Graham’s housekeeper, Camilla, who is from Brazil, also asked that we not use her last name. She started her cleaning service 10 years ago and is struggling to make an income during this crisis.
“I have about 42 houses that me and my crew cleans, and I would say six or seven are paying us,” said Camilla. “And it’s been amazing, because I can’t work from home. And I still have my bills coming in.”
A majority of housekeepers in the Northeast are women of color, foreign born and often undocumented, according to the National Domestic Workers Alliance. Few qualify for state and federal funding provided by the Paycheck Protection Program or for government-backed small business loans. A 2017 survey by the Alliance determined that most spend more than half their income on rent or mortgage and almost none have paid sick days or paid time off.
And during this pandemic, said Heliosa Barboza, they “especially are not doing well.”
Barboza produces a podcast in Portuguese called Faxima focused exclusively on the lives of Brazilian housekeepers in New England, estimated to number over 10,000. Barboza said she has been in touch with large numbers of them.
“The first week they were home, some people who employed the services, they agreed to pay. The second week not much. And now the third week that they are home, most of [the customers] they are not paying.”
And why should they? That is a question some might ask. Why pay housekeepers, or anyone else for that matter, for work they are not doing? Michael Sandel, Harvard University professor of political philosophy, whose books on “moral reasoning” are among the top selling in the world, had an answer.
“I think that argument applies if we're talking about a purely transactional relationship with a large company,” he told WGBH News.
Sandel pointed out that if your health club closed or your flight was canceled because of the pandemic, you would not expect to pay for services you did not receive. But with a house cleaner, it's very different, he said.
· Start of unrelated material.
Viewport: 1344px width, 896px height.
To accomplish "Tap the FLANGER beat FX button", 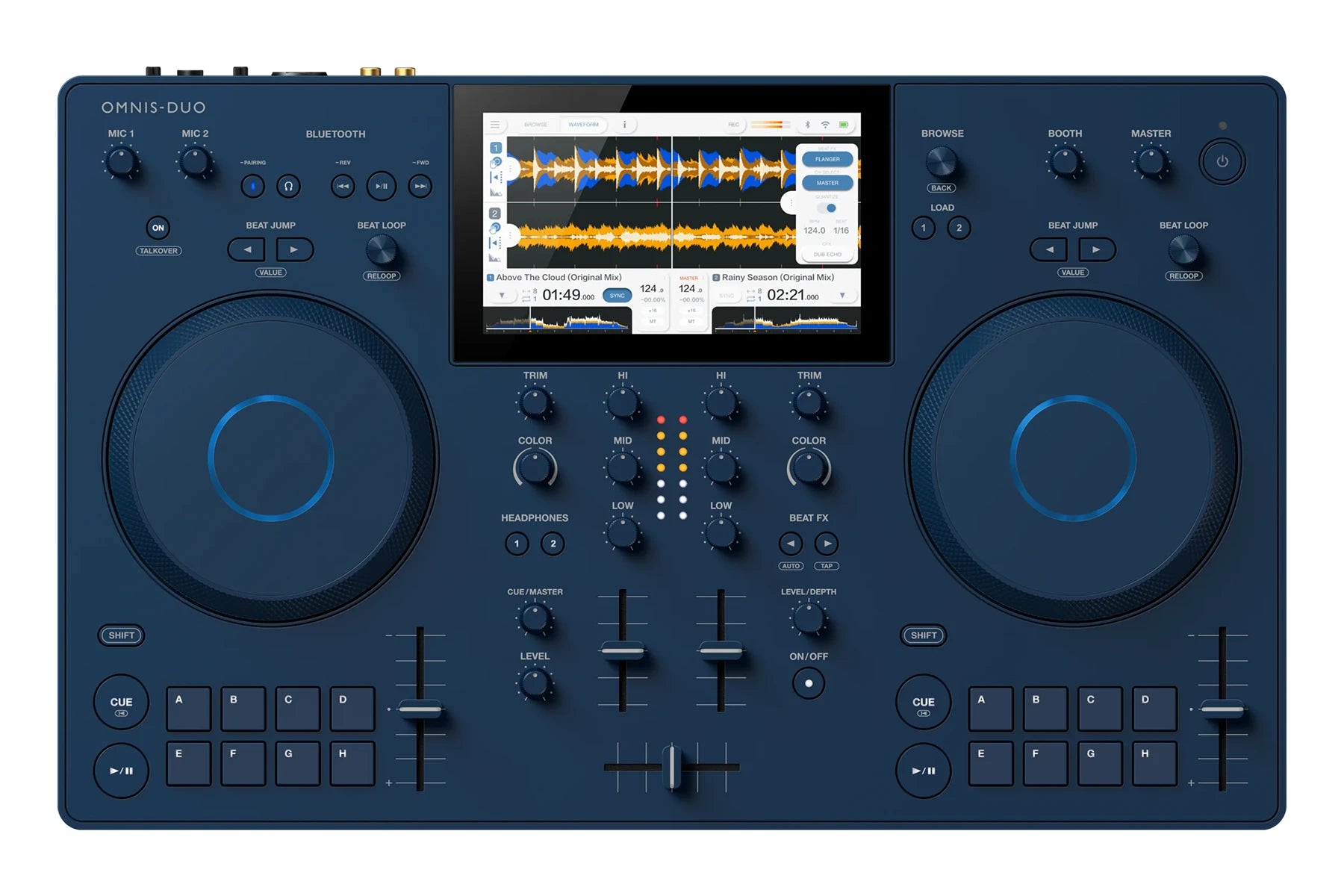I will (827, 159).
“It's not a purely transactional relationship. It's a person, typically, who’s economically very vulnerable. And so, I see that is morally very different. And I think there is an obligation to continue paying the house cleaner, even though due to the pandemic, that person is not providing the service.”
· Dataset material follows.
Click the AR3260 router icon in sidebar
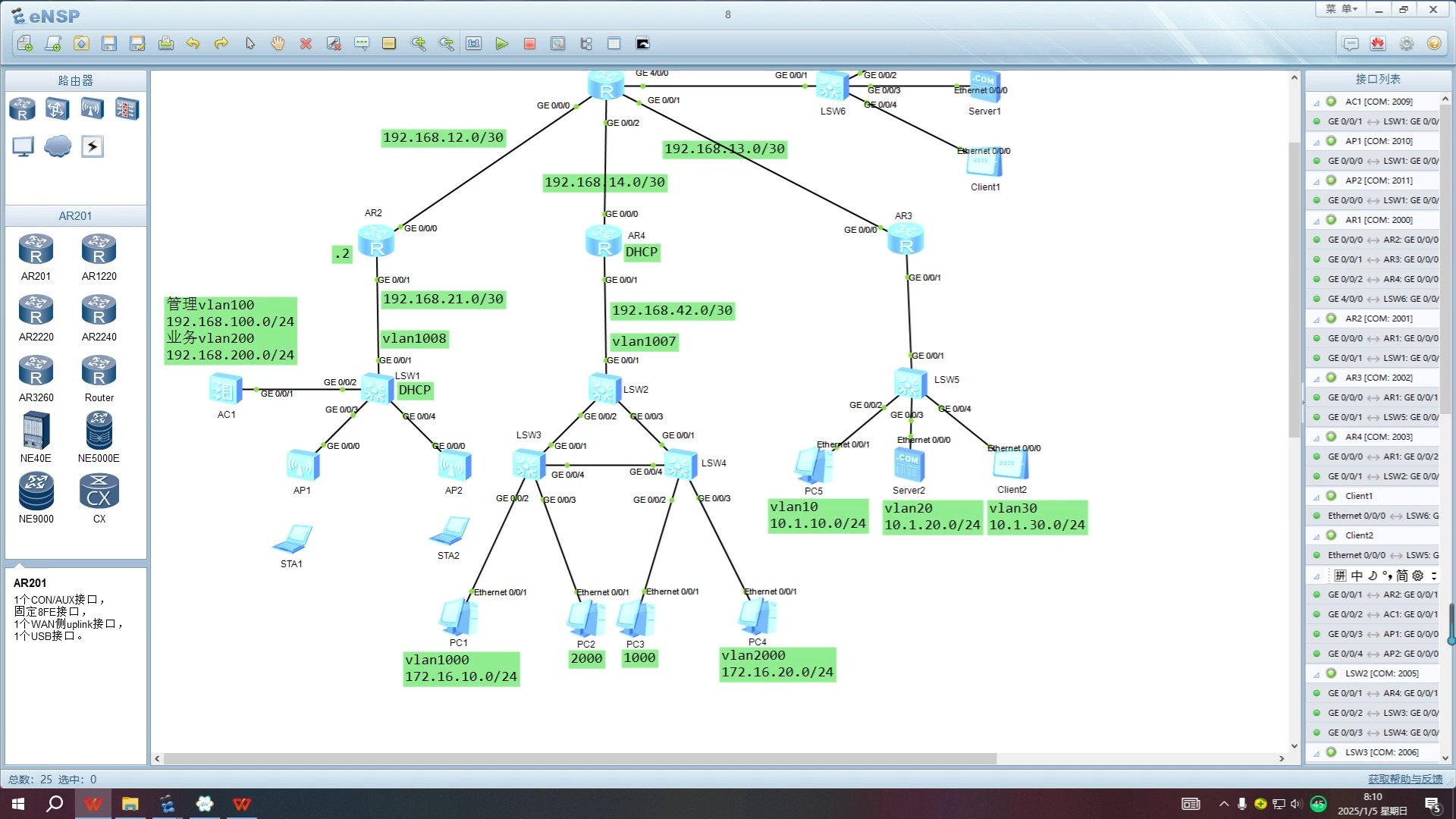 click(x=36, y=371)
But many people who own spas, gyms and restaurants may have had regularly scheduled housekeepers, but now their incomes have gone up in smoke. For example, 62 percent of restaurant owners report they have closed their businesses due to the pandemic.
Camilla said she knows some of her clients lost their jobs and are in no position to pay furloughed domestic workers. She said, “that’s totally understandable, you know.”
“I’m so blessed to have my husband still working,” she said. “He works for Market Basket. But the girls who works for me, they are not as lucky as me. And what I'm trying to do is: I still have three houses that want us to keep cleaning. And what I'm trying to do is send them to clean it. And that's the way I think I'm helping them.”
Sharon, the housekeeper in Cambridge, is now contemplating quitting the business altogether. She has diabetes and said that makes her susceptible to coronavirus. Housekeeping is now a more dangerous profession.
“I think just at this point I’m going to settle down and just keep a couple of people and not worry about it, 'cause nothing is going our way,” Sharon said.
But she said she is grateful for Moore and other long-time employers, clients and friends who have continued to support housekeepers as the pandemic rages on.
Correction: An earlier version of this story incorrectly stated how often Sharon usually cleans Julia Moore's home. She does so once per week.